■ TEXTE À LIRE ■
= = =
By Aymeric Mantoux23 mars 2022

Pendant la pandémie, le monde d’après nous avait été dépeint plus solidaire. Le déclenchement de la guerre en Ukraine et les réactions en chaîne dans l’univers du luxe et de la mode l’ont confirmé, l’époque n’est plus aux atermoiements, mais aux choix radicaux.

Un grand nombre de marques de luxe ont montrés leur soutien à l'Ukraine durant la dernière Fashion Week à Paris (Shutterstock)

Le 3 mars dernier, sur le compte Instagram d’Isabel Marant orné d’une photo d’un sweatshirt bleu et jaune, les désormais célèbres couleurs du drapeau ukrainien, on pouvait lire: «Aujourd’hui, nous dévoilons notre collection automne-hiver 2022, l’un des moments de communication les plus importants de l’année. Nous voulons porter un message de soutien et de solidarité au peuple d’Ukraine». Bien entendu, la marque en profitait pour annoncer que le fonds de dotation Isabel Marant a versé de l’argent à l’UNHCR, le Haut Commissariat des Nations Unies pour les réfugiés, afin de contribuer à l’aide humanitaire d’urgence. L’Oréal, Kering, LVMH annonçaient également des donations importantes de plusieurs millions d’euros en faveur de l’Ukraine, tout en interrompant l’ensemble de leurs activités dans le pays. Pas simple d’ailleurs pour les médias de mode ou de luxe sur place de poursuivre leur travail, comme le Elle par exemple, qui dispose d’éditions à Kiev ou à Moscou. «Nos journalistes sur place continuent à travailler, dans des conditions indescriptibles, confie Constance Benqué, présidente de Lagardère news. C’est compliqué de faire un magazine qui n’a plus aucun annonceur.»
= = =
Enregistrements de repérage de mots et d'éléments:
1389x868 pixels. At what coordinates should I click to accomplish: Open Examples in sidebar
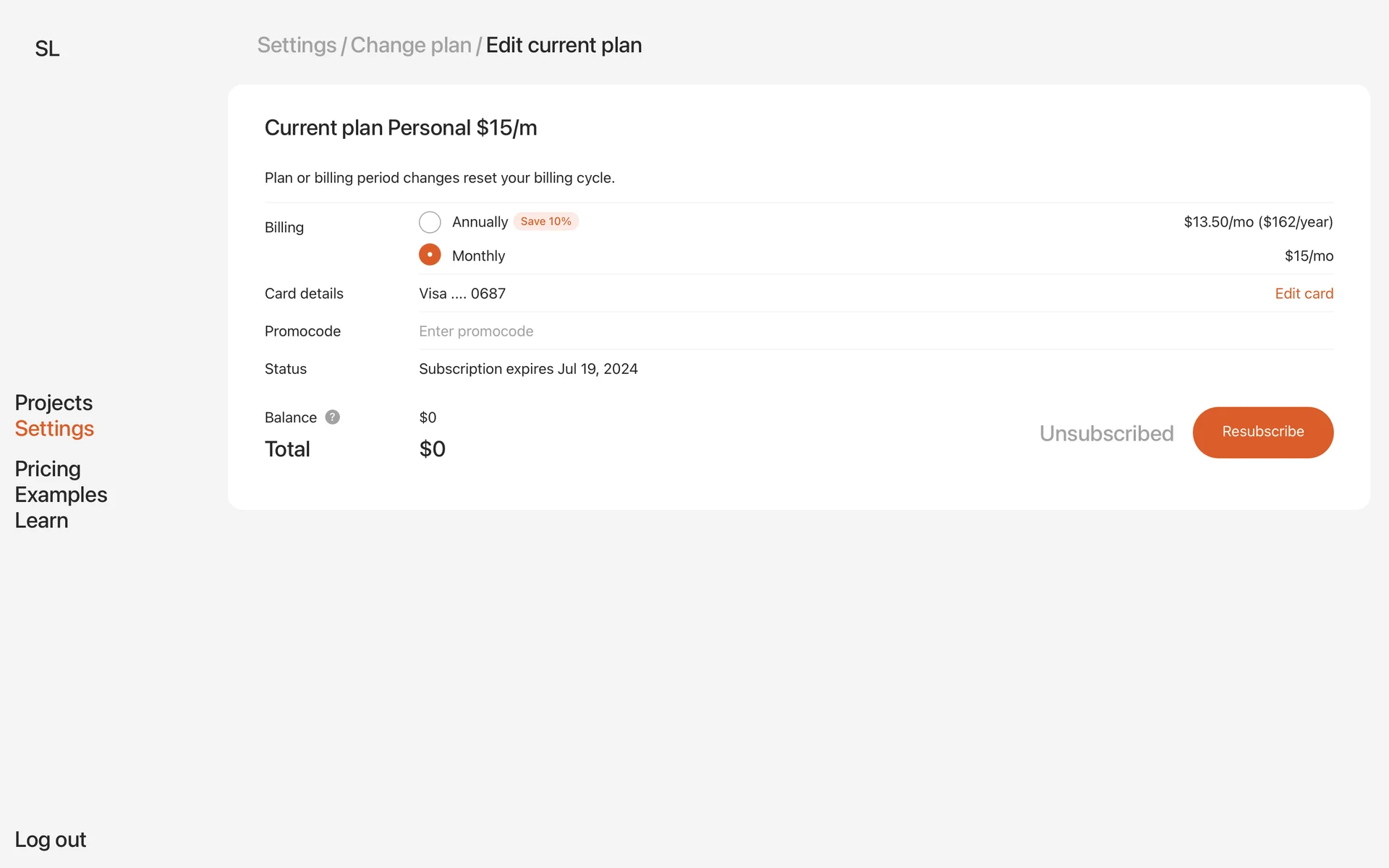[61, 495]
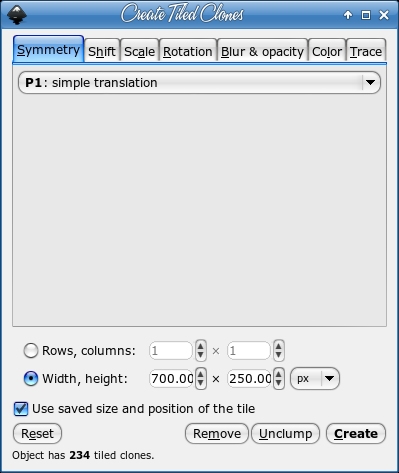Image resolution: width=399 pixels, height=473 pixels.
Task: Click the shade window up-arrow icon
Action: coord(348,15)
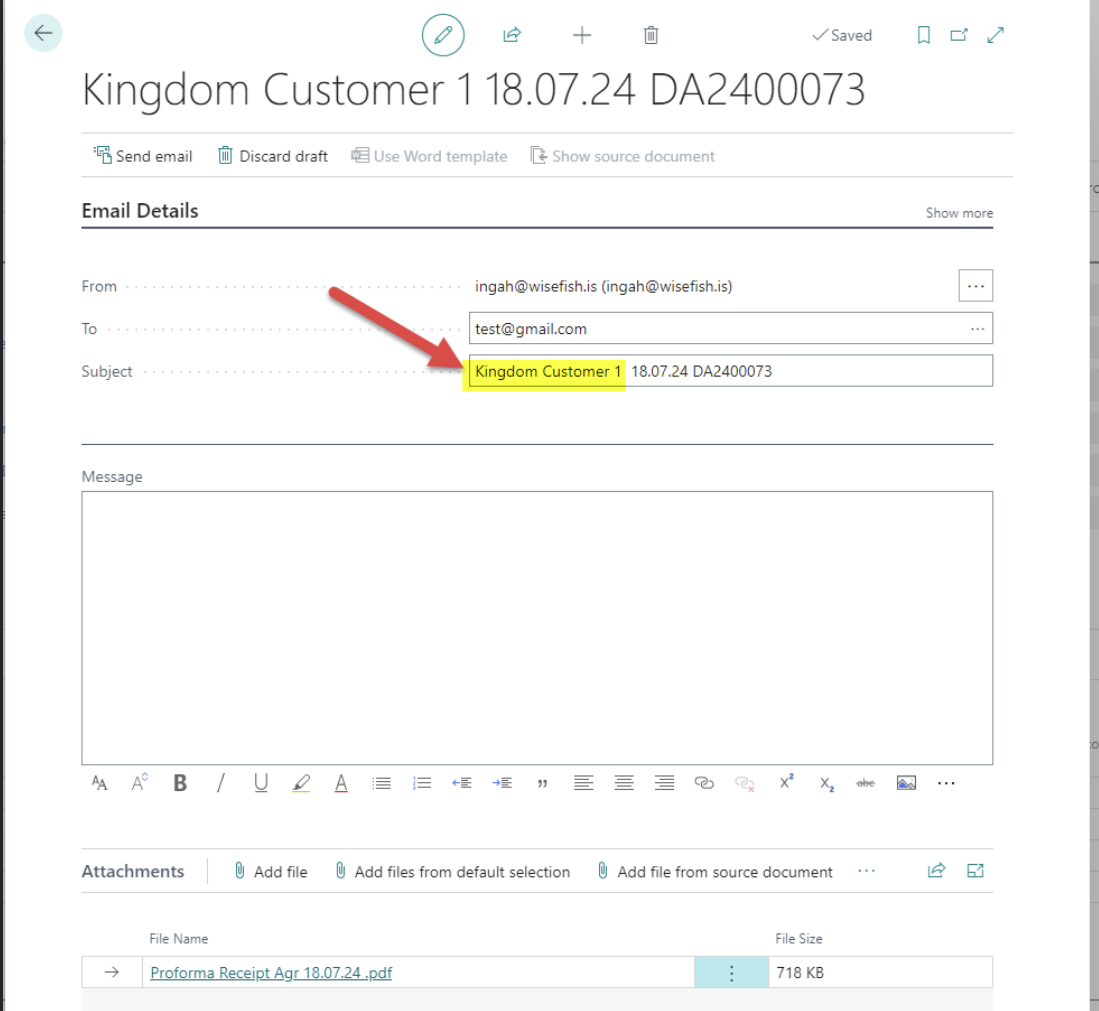Open Proforma Receipt Agr 18.07.24 .pdf link

(271, 972)
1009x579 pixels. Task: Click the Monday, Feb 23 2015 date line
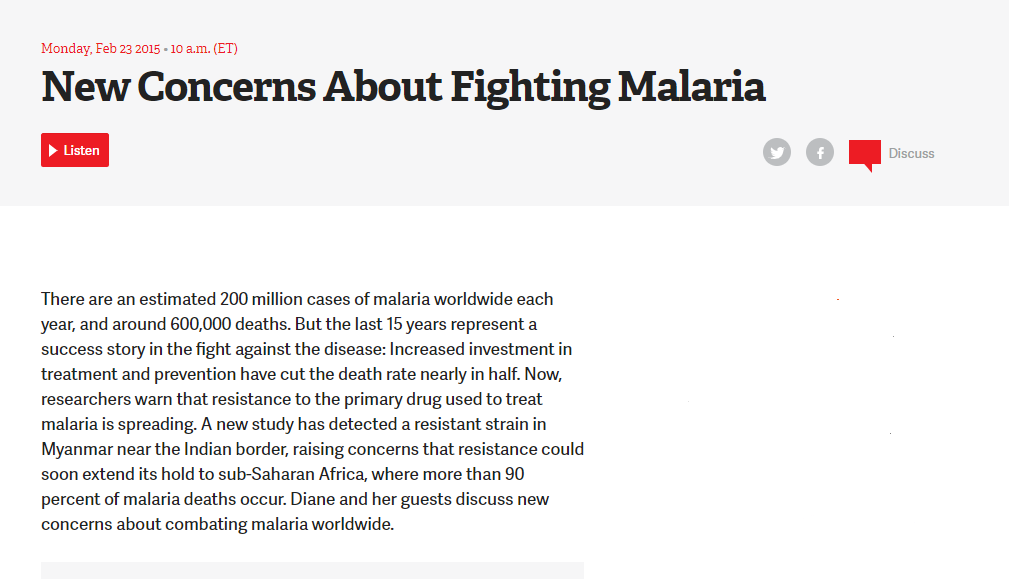click(x=103, y=48)
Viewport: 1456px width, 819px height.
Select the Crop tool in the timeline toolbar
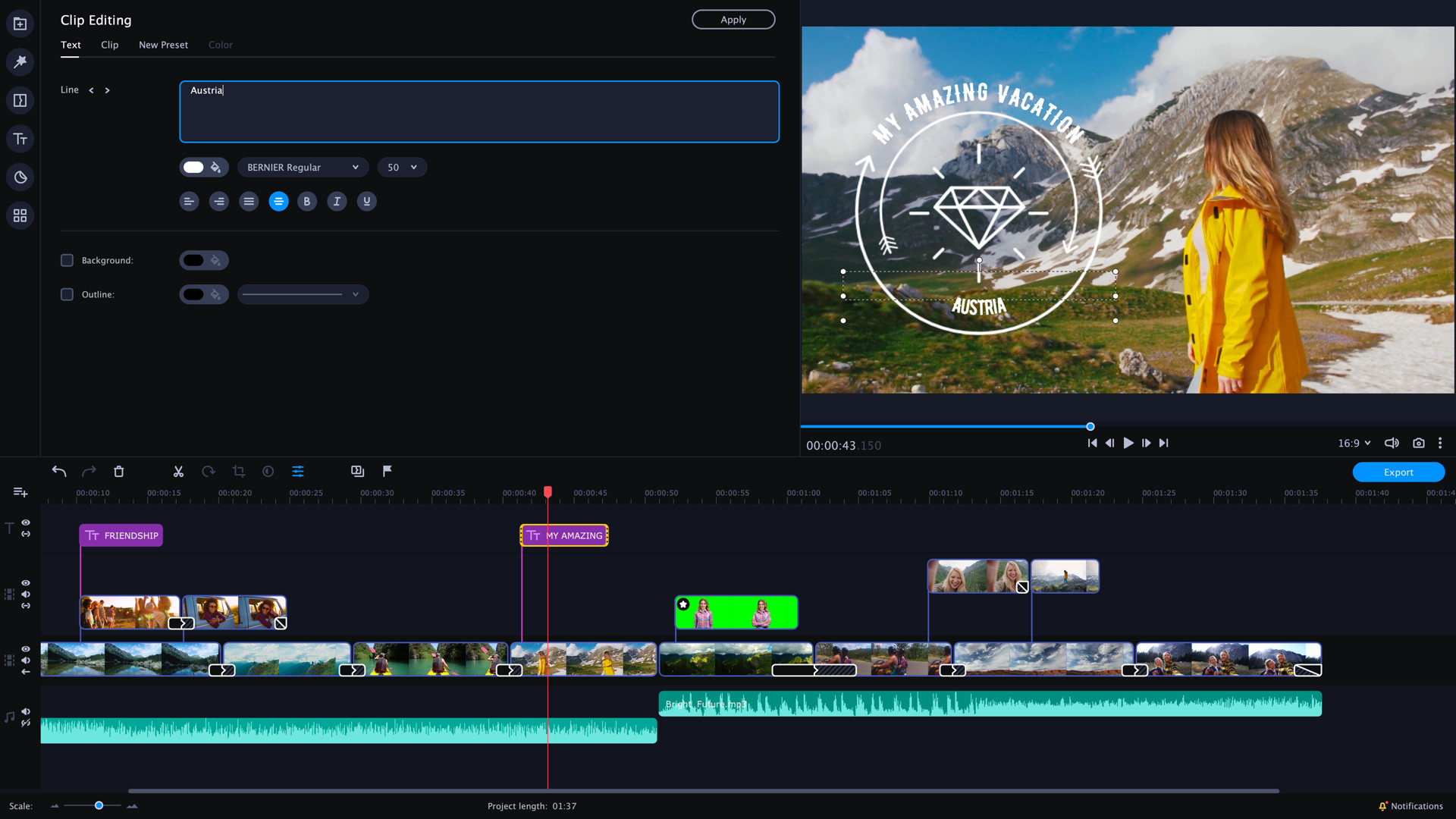[239, 471]
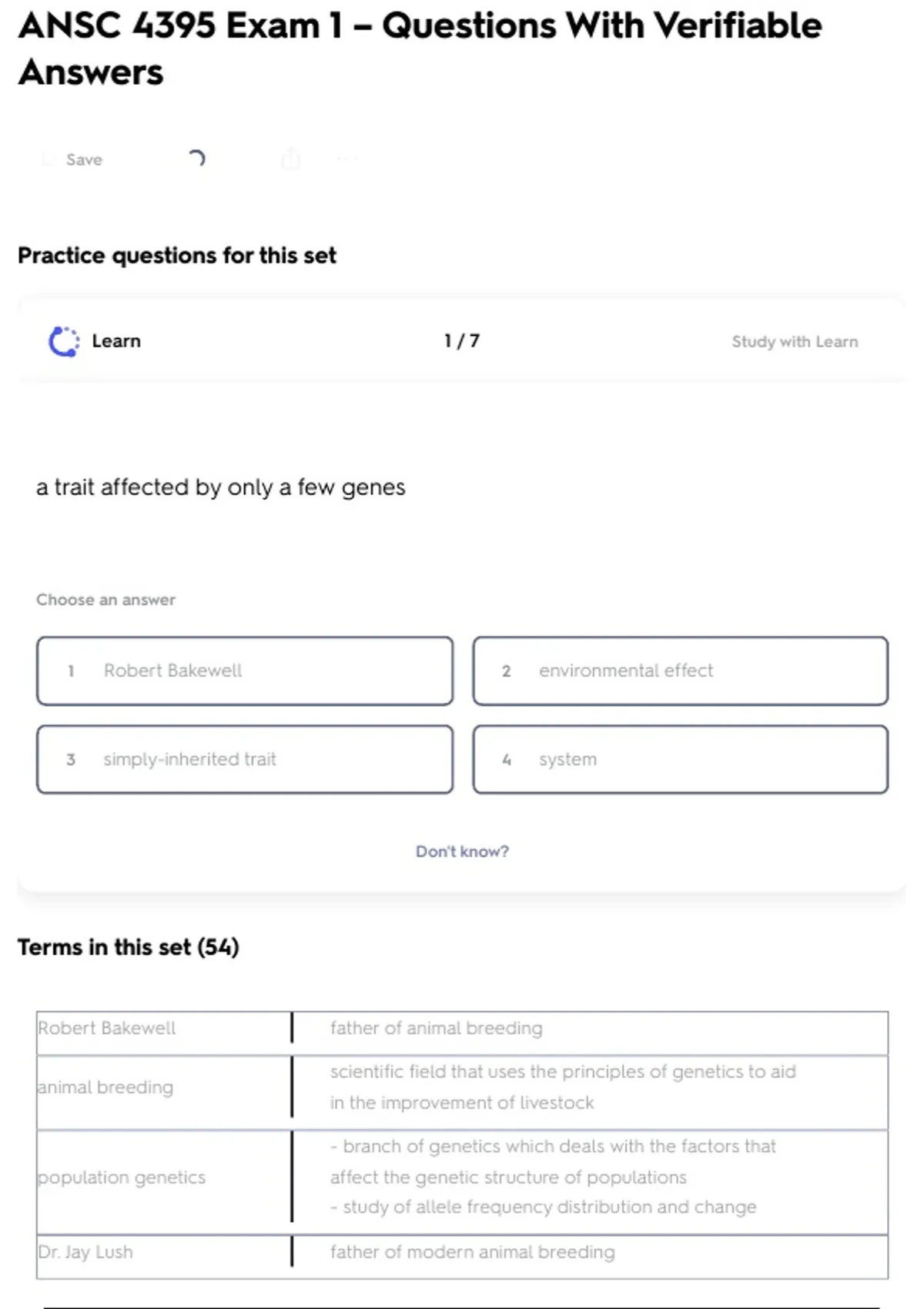Screen dimensions: 924x1309
Task: Click the loading spinner icon
Action: [196, 159]
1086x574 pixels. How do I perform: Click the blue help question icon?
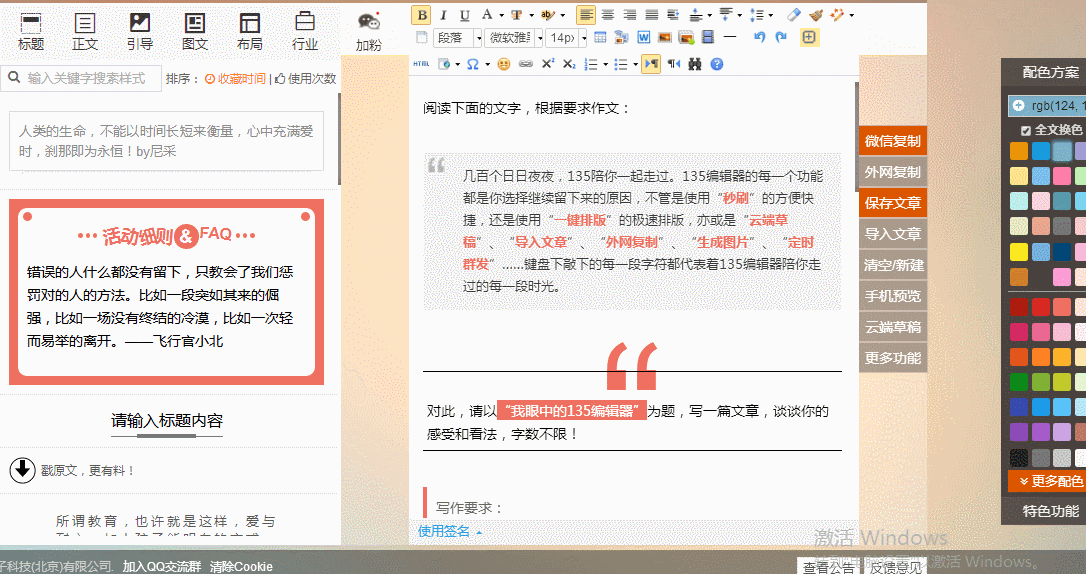[716, 64]
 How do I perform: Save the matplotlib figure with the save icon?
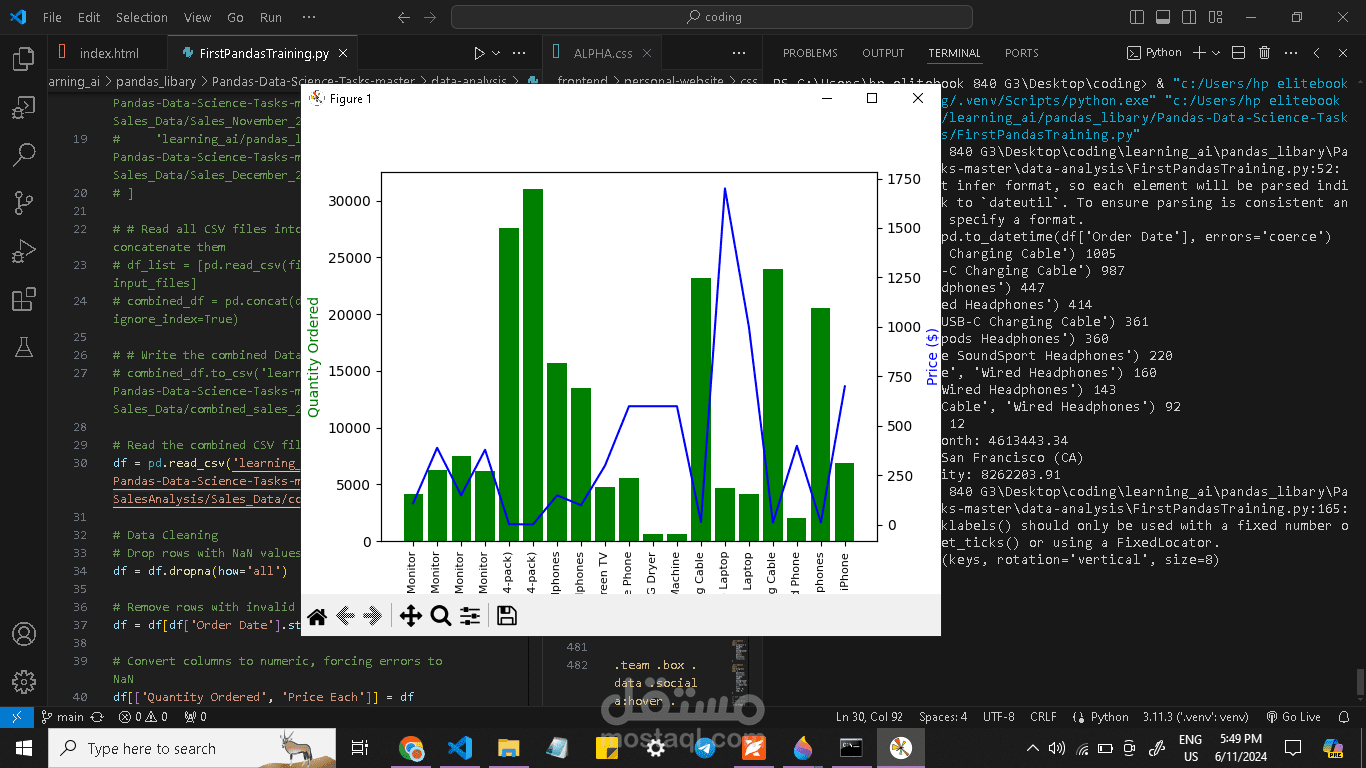[506, 617]
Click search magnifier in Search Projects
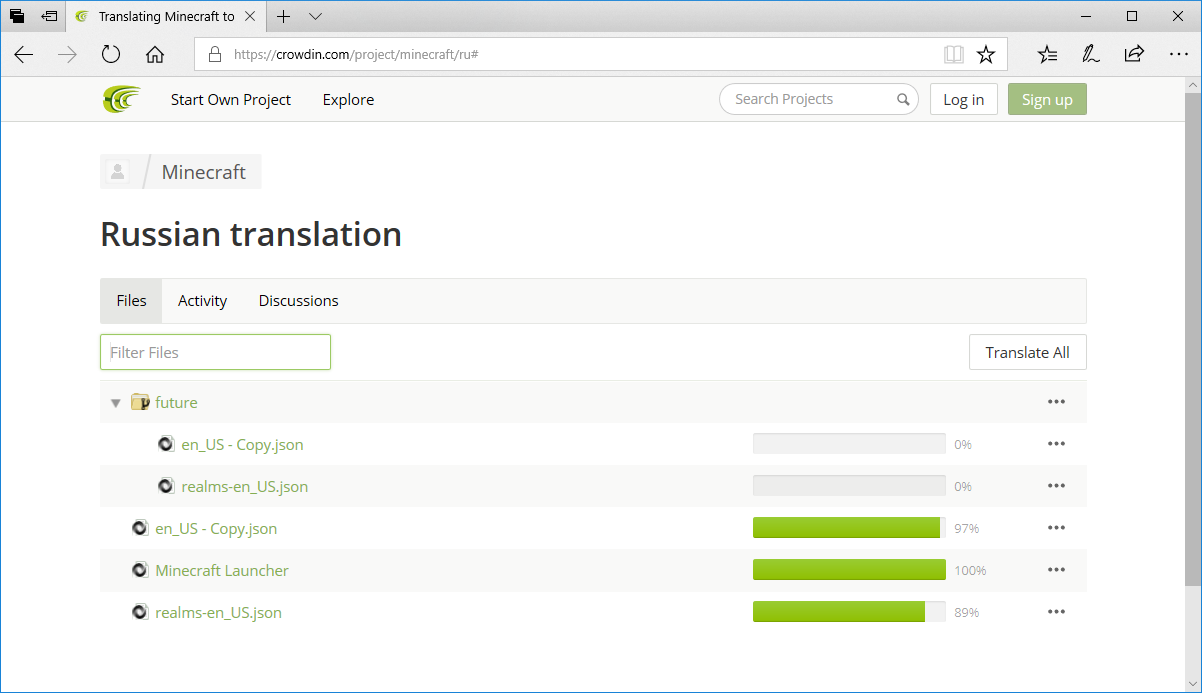 pos(903,99)
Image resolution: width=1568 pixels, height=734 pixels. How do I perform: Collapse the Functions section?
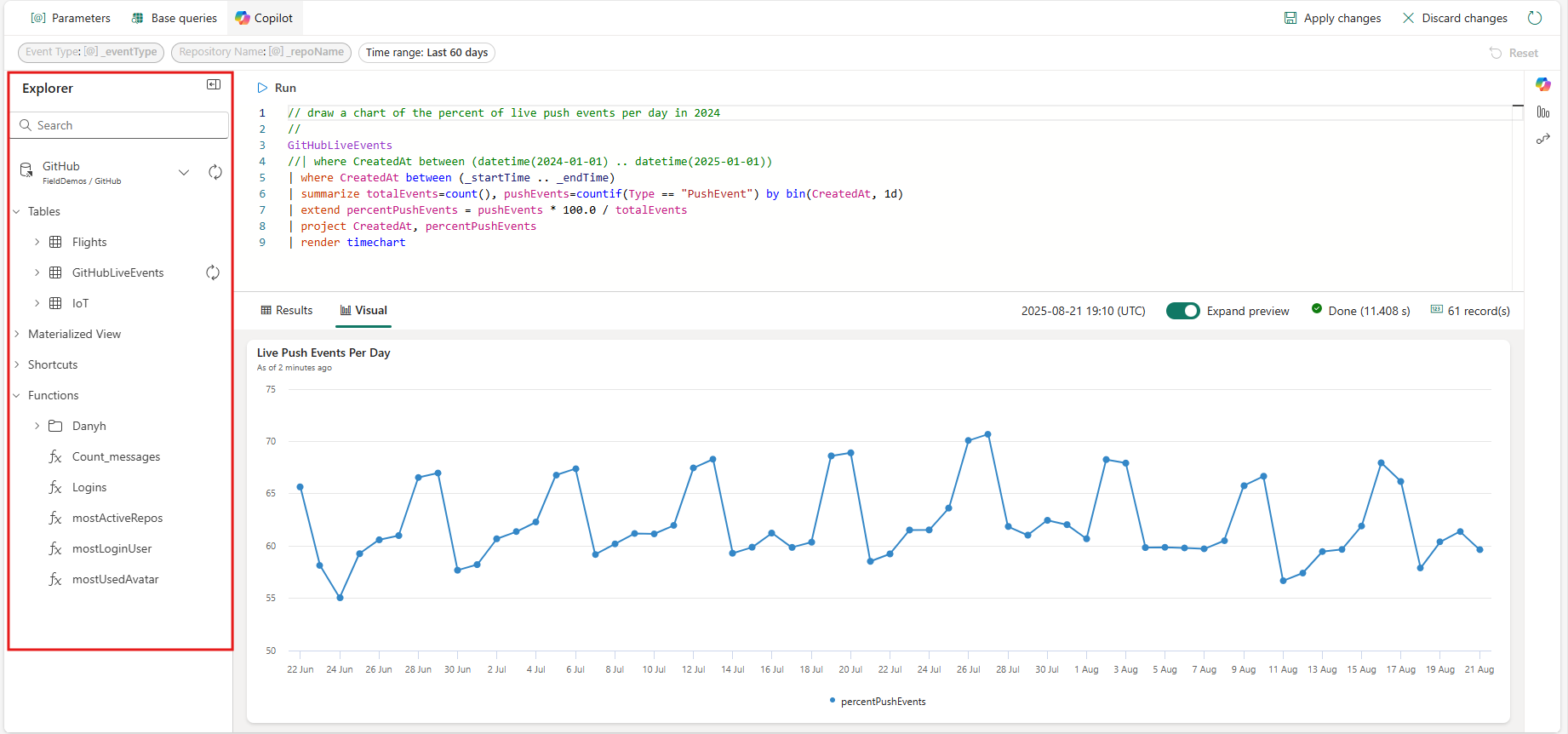(x=17, y=395)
= = =
■ CONSIGNE A ■
Répondez à ces questions sur le texte consacré au luxe et à la guerre en Ukraine :
(i) Quel jour la marque Isabel Marant a-t-elle publié son message de soutien sur Instagram ?
(ii) À quel organisme le fonds de dotation Isabel Marant a-t-il versé de l'argent ?
(iii) Quelle fonction occupe Constance Benqué ?
■ CONSIGNE B ■
Restituez mot pour mot toutes les lignes des enregistrements, en omettant les images.
Ces enregistrements n'ont aucun lien avec le texte.

■ RÉSULTAT DE L'EXERCICE A ■
(i) Le 3 mars.
(ii) À l'UNHCR, le Haut Commissariat des Nations Unies pour les réfugiés.
(iii) Elle est présidente de Lagardère news.

■ RÉSULTAT DE L'EXERCICE B ■
1389x868 pixels. At what coordinates should I click to accomplish: Open Examples in sidebar
[61, 495]
Image resolution: width=399 pixels, height=473 pixels.
Task: Click the shade window up-arrow icon
Action: coord(348,15)
Open Proforma Receipt Agr 18.07.24 .pdf link

(271, 972)
1009x579 pixels. Task: Click the Monday, Feb 23 2015 date line
click(x=103, y=48)
Viewport: 1456px width, 819px height.
Select the Crop tool in the timeline toolbar
[239, 471]
Screen dimensions: 924x1309
Task: Click the loading spinner icon
Action: [196, 159]
1086x574 pixels. How do I perform: Click the blue help question icon?
[716, 64]
 How do I perform: Save the matplotlib figure with the save icon?
[506, 617]
Click search magnifier in Search Projects
 pos(903,99)
Image resolution: width=1568 pixels, height=734 pixels. How do I perform: Collapse the Functions section?
(x=17, y=395)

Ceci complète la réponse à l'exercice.